In the passage on Sylow subgroups, rewrite the part starting with "Consider the number" and going on through "15 is cyclic.", replacing "orbit-stabilizer theorem" with "orbit-stabilizer lemma".

→ **QUOTED PASSAGE**:
────────

Ultimately, I will prove slightly less than that the Sylow 5-subgroup is normal, stopping once we have either a normal Sylow 2-subgroup, a normal Sylow 5-subgroup, or have constructed a subgroup of order 10, or proven the arrangement in question is impossible so can be excluded.

Consider the number of Sylow $5$-subgroups, denoted $n_5$. By the Sylow theorems, $n_5\equiv 1\bmod 5$ and $n_5$ divides $2\cdot 3^2=18$. Thus either $n_5=1$ or $n_5=6$. If $n_5=1$ then your $Q$ is in fact normal and so your $PQ$ is a subgroup of order 10, and we are done. But what to do in the case $n_5=6$? Ultimately this is impossible, but we will show how we can always exhibit a subgroup of order 10 in any case we can't derive a contradiction from.

So suppose $n_5=6$. The conjugation action transitively permutes the 6 Sylow 5-subgroups. By applying the orbit-stabilizer theorem, or one of the Sylow theorems that's just a special case thereof, we have that $[G:N_G(Q)]=n_5=6$, so that $N_G(Q)$ is a subgroup of order 15 and index 6 in $G$. Note that every group of order 15 is cyclic.

────────

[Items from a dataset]
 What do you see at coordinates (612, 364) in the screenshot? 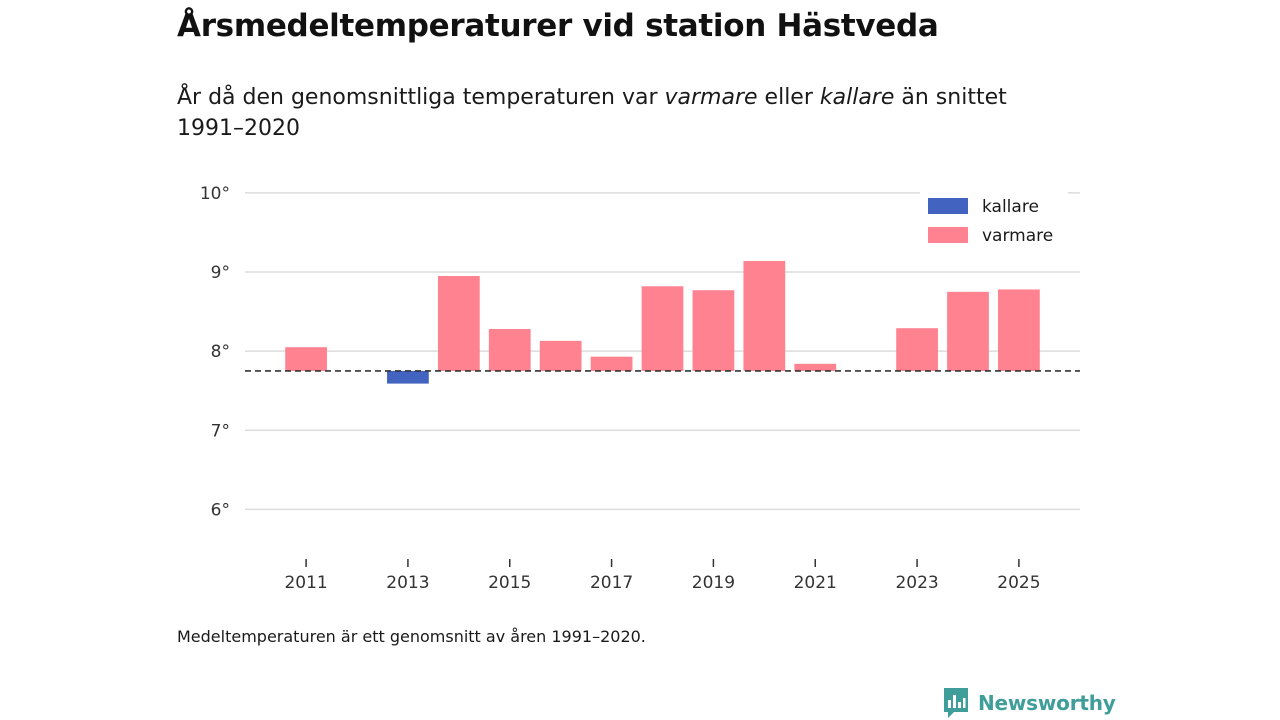
I see `bar-2017` at bounding box center [612, 364].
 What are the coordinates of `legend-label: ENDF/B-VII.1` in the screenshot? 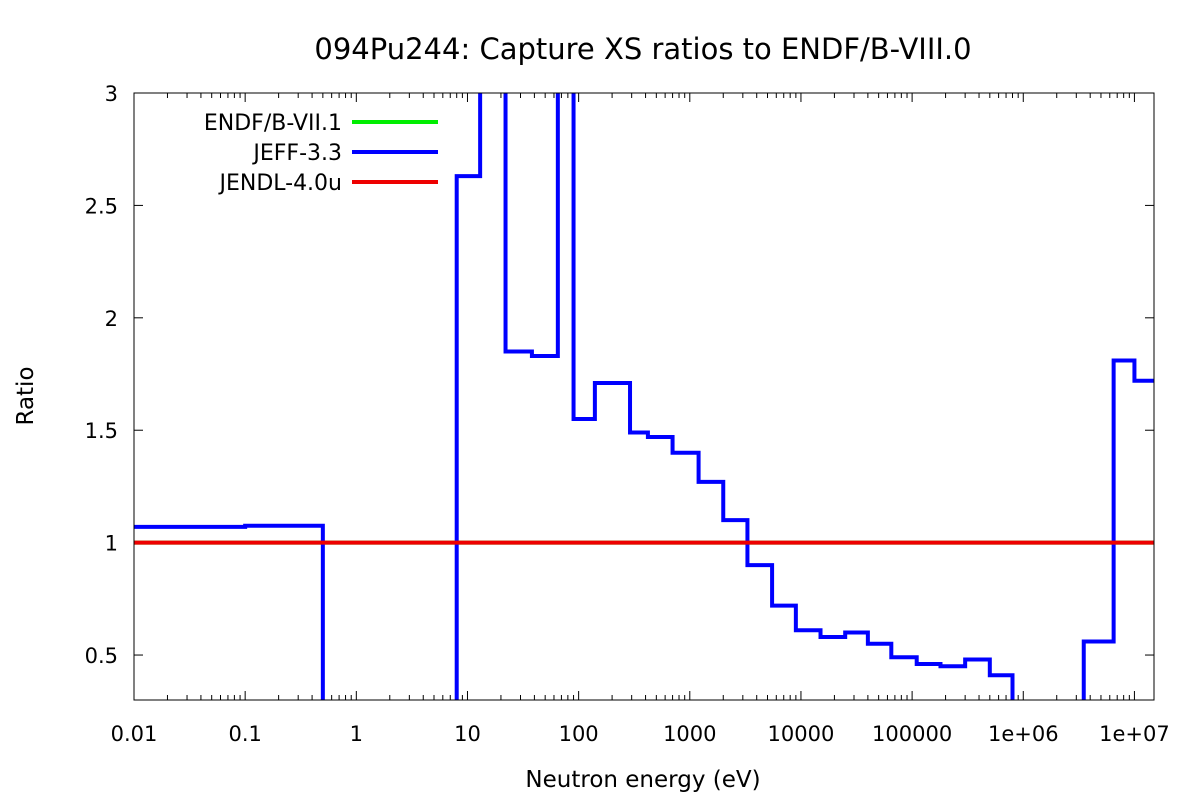 It's located at (273, 124).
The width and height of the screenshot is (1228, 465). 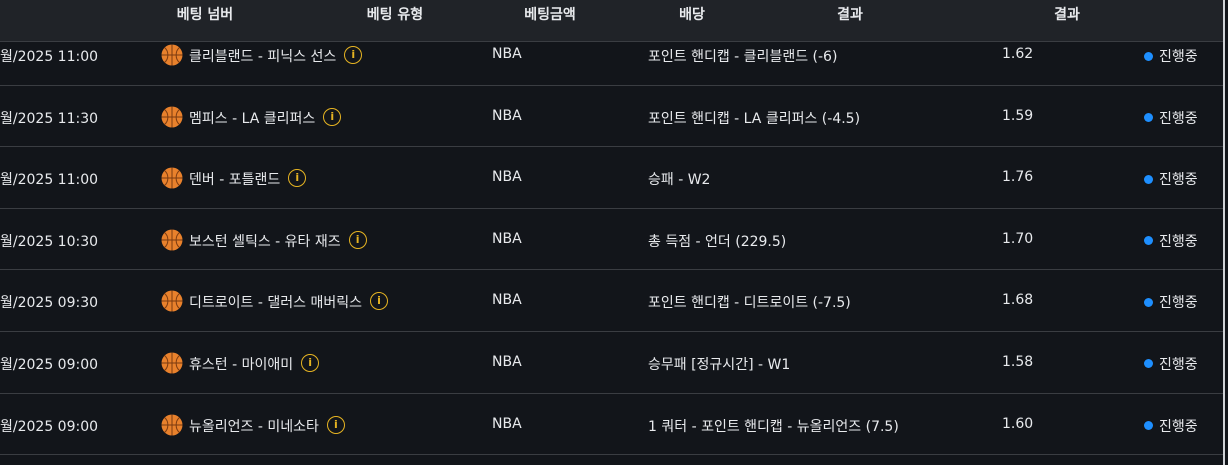 What do you see at coordinates (276, 304) in the screenshot?
I see `match-label: 디트로이트 - 댈러스 매버릭스` at bounding box center [276, 304].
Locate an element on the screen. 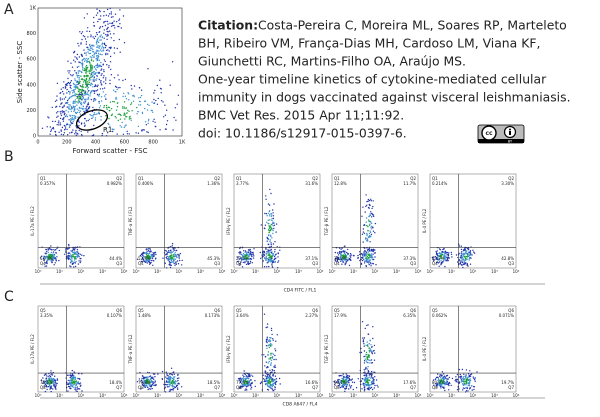  quadrant-name: Q7 is located at coordinates (217, 388).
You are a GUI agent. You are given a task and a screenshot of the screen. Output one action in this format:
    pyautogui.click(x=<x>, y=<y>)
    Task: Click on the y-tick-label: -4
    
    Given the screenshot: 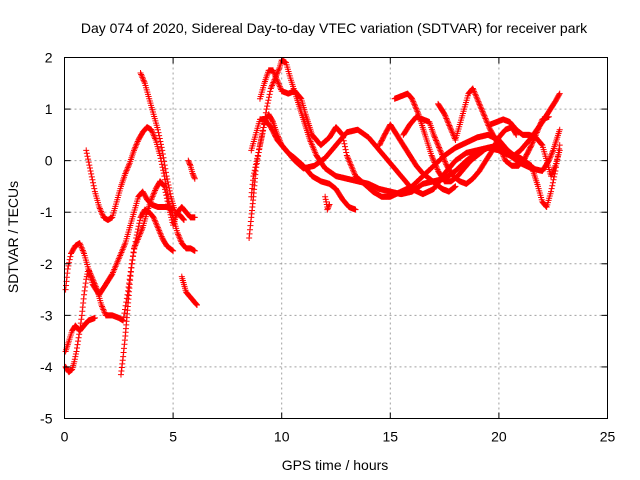 What is the action you would take?
    pyautogui.click(x=46, y=367)
    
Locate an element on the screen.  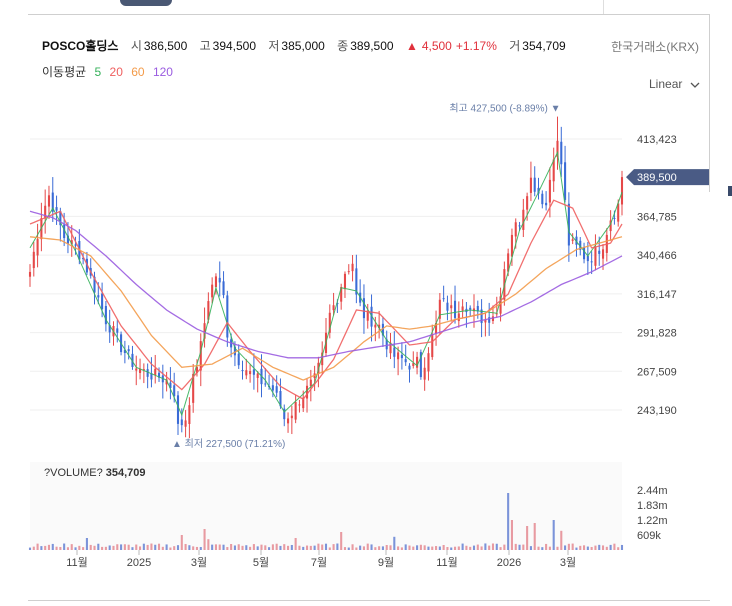
price-tick-label: 316,147 is located at coordinates (657, 295).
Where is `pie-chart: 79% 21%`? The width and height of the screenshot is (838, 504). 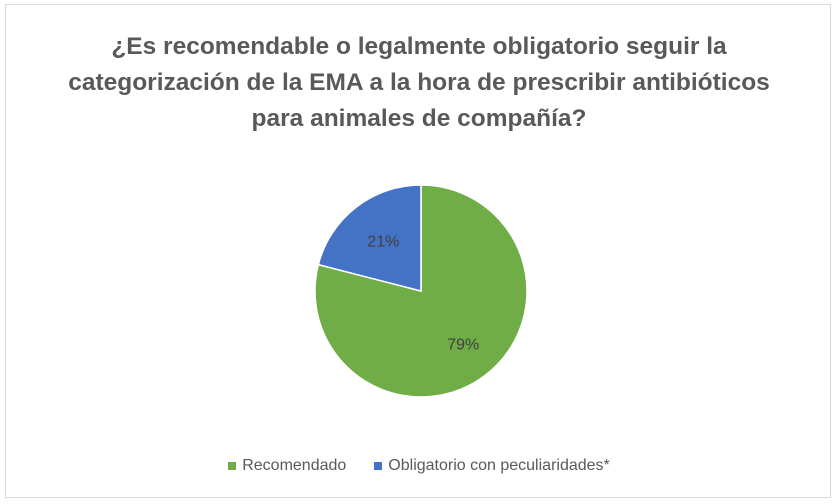 pie-chart: 79% 21% is located at coordinates (421, 291).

────────

→ **OUTPUT OF THE EXERCISE**:
Consider the number of Sylow $5$-subgroups, denoted $n_5$. By the Sylow theorems, $n_5\equiv 1\bmod 5$ and $n_5$ divides $2\cdot 3^2=18$. Thus either $n_5=1$ or $n_5=6$. If $n_5=1$ then your $Q$ is in fact normal and so your $PQ$ is a subgroup of order 10, and we are done. But what to do in the case $n_5=6$? Ultimately this is impossible, but we will show how we can always exhibit a subgroup of order 10 in any case we can't derive a contradiction from.

So suppose $n_5=6$. The conjugation action transitively permutes the 6 Sylow 5-subgroups. By applying the orbit-stabilizer lemma, or one of the Sylow theorems that's just a special case thereof, we have that $[G:N_G(Q)]=n_5=6$, so that $N_G(Q)$ is a subgroup of order 15 and index 6 in $G$. Note that every group of order 15 is cyclic.